TASK DESCRIPTION ▸ A faithful copy of all the data below, please; leave no line out.

RECORDS FOR THIS EXERCISE ▸
- - - - - - -
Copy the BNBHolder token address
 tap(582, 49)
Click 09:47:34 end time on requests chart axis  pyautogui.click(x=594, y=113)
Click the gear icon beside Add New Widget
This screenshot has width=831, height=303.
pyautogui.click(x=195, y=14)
- - - - - - -
WRITTEN RESPONSE ▸
Copy the BNBHolder token address
 tap(582, 49)
Click 09:47:34 end time on requests chart axis  pyautogui.click(x=594, y=113)
Click the gear icon beside Add New Widget
This screenshot has width=831, height=303.
pyautogui.click(x=195, y=14)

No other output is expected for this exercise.